• [TO DO] Filter task. Return each line of the material that holds the string "Digital".

** EXERCISE INPUTS follows **

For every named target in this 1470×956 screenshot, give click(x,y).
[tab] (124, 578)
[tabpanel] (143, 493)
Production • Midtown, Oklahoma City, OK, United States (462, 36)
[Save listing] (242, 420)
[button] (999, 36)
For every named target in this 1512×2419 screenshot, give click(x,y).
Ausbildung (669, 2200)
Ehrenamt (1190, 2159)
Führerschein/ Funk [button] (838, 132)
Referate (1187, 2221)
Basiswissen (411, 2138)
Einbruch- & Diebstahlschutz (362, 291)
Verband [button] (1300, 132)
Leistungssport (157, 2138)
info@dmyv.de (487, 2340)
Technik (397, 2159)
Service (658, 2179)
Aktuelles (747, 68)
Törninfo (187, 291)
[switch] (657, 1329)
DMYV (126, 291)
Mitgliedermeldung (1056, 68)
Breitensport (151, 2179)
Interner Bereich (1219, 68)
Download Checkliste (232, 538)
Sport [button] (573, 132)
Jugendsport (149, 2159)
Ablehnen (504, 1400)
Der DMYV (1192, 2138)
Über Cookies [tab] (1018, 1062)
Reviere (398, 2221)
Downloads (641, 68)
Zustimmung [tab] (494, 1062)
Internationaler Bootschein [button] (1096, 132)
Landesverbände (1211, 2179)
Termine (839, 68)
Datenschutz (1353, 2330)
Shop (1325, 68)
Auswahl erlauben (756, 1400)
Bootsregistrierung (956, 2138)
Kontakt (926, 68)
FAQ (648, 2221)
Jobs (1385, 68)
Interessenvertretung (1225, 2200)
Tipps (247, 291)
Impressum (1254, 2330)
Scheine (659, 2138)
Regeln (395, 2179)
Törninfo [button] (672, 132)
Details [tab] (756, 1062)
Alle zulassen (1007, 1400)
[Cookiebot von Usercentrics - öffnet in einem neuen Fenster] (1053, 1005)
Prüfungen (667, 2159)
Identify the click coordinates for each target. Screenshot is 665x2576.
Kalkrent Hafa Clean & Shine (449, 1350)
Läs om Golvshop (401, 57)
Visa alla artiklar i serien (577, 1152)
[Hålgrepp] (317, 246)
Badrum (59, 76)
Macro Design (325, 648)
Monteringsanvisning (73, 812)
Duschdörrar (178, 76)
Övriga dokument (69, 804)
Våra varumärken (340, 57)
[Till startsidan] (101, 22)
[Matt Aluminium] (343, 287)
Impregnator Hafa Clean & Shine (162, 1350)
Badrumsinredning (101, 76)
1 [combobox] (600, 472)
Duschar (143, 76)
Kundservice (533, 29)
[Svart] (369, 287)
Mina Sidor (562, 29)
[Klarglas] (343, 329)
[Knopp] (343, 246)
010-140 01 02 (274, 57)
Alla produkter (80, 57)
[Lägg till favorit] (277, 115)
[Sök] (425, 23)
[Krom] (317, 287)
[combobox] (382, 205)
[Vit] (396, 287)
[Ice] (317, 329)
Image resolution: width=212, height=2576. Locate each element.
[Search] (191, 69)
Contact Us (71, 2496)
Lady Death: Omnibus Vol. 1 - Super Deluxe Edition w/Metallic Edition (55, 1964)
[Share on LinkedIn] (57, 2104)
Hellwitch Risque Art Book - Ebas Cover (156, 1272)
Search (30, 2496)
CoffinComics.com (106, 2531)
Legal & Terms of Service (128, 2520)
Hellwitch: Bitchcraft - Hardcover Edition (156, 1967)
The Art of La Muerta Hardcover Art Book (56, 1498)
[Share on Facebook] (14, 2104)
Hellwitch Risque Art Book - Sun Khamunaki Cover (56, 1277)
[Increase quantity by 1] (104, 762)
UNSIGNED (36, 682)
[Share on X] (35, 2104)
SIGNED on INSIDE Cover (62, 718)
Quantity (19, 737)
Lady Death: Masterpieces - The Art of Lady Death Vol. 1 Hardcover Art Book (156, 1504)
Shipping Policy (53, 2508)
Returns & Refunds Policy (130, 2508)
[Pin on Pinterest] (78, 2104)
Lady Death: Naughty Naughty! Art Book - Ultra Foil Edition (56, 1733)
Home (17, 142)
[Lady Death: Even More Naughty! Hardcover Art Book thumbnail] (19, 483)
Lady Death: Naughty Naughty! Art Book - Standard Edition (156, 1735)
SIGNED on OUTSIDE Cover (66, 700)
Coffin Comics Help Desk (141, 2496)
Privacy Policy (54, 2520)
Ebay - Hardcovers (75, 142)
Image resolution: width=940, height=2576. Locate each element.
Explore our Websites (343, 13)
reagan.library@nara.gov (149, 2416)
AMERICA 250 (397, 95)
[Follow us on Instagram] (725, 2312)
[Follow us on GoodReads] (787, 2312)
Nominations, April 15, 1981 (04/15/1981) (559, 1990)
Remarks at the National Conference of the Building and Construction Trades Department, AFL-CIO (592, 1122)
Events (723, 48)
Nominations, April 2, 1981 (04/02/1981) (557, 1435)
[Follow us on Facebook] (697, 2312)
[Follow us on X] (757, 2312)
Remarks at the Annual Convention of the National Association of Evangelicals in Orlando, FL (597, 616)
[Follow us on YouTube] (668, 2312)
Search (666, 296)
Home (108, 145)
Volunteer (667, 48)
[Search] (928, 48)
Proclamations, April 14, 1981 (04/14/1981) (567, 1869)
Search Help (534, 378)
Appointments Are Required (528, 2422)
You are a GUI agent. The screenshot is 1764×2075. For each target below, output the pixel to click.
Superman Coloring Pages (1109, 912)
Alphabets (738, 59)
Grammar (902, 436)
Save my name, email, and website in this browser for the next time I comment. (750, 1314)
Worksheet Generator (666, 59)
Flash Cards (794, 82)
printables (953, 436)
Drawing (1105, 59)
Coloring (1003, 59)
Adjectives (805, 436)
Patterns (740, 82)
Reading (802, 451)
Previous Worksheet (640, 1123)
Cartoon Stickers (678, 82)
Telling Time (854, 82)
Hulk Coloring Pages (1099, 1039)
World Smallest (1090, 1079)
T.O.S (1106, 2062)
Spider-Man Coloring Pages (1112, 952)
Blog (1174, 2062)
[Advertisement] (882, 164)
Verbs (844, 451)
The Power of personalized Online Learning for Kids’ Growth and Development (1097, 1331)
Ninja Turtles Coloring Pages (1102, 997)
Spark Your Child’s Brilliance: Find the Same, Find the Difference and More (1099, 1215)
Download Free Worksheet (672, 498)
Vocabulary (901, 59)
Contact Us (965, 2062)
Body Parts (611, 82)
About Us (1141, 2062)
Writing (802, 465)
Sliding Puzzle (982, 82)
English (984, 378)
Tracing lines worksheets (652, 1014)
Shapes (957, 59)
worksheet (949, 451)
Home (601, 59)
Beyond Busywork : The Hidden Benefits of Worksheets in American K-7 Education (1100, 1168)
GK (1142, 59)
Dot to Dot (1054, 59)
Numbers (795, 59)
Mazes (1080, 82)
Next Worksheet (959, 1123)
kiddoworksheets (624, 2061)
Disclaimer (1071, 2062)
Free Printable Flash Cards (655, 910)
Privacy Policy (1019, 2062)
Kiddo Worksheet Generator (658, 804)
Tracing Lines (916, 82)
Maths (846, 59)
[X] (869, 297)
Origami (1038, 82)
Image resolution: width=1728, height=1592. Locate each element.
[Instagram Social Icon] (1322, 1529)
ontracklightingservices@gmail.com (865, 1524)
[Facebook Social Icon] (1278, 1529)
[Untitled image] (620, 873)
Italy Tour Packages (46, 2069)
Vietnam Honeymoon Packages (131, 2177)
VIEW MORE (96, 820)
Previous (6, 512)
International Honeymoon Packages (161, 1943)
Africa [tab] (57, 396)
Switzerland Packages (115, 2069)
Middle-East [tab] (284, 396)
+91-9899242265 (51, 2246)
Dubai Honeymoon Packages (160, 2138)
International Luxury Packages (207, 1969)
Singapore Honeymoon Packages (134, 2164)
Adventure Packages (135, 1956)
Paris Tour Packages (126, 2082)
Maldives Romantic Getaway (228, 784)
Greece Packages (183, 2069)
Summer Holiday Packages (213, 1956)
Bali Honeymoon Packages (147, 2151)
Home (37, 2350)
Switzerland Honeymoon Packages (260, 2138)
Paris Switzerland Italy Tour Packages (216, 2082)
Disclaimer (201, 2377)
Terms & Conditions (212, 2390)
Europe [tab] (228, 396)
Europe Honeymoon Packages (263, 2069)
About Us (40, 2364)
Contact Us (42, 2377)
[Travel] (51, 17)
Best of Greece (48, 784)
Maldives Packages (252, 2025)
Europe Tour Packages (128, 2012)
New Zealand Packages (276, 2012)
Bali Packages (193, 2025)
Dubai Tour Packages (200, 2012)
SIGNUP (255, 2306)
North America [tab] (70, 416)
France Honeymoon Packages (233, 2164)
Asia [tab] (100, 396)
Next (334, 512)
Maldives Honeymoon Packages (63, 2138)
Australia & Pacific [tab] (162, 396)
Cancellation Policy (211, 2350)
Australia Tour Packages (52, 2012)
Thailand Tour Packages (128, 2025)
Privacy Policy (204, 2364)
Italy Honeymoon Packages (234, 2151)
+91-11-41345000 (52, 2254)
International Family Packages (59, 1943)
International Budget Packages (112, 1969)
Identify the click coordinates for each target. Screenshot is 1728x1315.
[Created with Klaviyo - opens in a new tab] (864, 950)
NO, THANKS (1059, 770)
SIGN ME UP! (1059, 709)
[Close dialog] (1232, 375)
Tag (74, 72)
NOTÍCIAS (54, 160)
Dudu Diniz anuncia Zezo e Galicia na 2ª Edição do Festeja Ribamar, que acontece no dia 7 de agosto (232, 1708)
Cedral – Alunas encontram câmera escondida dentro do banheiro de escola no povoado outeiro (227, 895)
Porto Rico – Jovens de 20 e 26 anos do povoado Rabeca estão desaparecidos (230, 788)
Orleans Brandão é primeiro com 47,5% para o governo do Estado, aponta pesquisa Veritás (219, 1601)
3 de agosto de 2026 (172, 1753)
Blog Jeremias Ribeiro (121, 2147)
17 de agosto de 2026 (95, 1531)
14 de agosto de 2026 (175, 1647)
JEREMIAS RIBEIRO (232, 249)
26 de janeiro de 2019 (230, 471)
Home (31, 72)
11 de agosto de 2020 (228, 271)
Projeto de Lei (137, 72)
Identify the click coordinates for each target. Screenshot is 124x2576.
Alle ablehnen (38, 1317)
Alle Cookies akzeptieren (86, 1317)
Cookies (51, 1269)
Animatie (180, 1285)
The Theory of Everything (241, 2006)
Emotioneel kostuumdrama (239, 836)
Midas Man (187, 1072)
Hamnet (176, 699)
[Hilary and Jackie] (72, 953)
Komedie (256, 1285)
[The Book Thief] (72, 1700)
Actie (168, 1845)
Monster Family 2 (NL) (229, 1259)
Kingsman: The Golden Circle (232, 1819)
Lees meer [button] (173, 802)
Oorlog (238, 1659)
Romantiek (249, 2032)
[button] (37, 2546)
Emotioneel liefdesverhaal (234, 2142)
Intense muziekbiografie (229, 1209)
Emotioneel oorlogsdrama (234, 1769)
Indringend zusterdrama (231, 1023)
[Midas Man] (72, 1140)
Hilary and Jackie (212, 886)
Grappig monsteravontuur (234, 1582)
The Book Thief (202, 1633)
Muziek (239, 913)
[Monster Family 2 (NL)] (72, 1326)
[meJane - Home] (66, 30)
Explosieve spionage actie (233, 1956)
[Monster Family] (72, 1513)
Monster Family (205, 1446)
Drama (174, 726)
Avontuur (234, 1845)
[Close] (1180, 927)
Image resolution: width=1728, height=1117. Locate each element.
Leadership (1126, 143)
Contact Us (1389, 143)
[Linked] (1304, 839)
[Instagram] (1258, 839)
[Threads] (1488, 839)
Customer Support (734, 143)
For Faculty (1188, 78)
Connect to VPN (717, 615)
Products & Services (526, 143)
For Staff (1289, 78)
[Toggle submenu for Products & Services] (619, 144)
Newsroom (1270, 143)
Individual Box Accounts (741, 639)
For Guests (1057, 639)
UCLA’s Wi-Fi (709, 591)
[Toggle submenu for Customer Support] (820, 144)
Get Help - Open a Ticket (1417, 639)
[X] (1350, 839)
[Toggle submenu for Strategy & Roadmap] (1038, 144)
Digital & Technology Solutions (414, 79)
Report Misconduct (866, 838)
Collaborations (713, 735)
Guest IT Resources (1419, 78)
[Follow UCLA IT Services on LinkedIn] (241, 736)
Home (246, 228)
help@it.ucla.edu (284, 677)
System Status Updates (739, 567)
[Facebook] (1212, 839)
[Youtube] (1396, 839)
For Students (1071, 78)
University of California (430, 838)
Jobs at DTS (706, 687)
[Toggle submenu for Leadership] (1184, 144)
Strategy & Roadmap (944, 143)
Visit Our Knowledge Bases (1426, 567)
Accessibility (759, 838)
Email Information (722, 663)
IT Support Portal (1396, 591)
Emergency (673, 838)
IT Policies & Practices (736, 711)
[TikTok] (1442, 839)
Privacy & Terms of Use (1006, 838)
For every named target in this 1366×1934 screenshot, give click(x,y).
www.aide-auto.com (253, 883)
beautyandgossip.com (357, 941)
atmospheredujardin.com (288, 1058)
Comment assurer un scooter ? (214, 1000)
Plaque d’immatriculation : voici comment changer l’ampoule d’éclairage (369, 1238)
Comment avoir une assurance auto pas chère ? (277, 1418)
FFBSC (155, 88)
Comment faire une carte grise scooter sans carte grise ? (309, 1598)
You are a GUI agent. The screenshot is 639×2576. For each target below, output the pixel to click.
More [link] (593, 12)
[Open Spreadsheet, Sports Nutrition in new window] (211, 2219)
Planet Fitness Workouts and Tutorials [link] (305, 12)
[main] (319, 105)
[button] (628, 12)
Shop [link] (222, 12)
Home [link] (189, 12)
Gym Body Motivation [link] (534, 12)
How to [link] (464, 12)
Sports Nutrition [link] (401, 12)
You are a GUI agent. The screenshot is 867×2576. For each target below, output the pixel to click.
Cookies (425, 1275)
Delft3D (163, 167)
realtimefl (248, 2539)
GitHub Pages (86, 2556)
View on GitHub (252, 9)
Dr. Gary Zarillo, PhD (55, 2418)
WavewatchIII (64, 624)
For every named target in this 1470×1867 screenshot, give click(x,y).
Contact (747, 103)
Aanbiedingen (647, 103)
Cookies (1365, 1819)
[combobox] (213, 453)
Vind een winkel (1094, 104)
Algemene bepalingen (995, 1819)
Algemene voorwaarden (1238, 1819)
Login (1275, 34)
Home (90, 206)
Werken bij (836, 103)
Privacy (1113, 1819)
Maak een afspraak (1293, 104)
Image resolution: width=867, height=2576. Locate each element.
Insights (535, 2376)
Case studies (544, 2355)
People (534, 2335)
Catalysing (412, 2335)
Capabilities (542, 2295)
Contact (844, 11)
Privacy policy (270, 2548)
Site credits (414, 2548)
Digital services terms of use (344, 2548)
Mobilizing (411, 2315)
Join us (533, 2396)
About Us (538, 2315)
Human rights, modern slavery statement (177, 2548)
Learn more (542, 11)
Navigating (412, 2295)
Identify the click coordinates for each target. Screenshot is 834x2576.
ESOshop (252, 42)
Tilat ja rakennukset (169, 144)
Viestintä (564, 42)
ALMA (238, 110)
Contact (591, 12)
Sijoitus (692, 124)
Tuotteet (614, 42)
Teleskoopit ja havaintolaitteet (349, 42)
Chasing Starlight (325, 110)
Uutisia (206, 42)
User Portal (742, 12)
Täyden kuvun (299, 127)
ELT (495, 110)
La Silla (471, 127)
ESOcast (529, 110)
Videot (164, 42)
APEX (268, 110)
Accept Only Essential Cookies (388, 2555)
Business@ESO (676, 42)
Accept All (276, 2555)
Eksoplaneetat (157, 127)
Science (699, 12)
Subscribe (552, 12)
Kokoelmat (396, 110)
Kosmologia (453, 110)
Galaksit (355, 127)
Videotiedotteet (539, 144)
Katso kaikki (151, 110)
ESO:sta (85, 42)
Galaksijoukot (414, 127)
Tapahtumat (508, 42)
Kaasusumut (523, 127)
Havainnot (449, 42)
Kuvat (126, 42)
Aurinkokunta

** End of EXERCISE INPUTS **

• [RESPONSE TO THIS TASK]
Digital & Technology Solutions (414, 79)
Digital services terms of use (344, 2548)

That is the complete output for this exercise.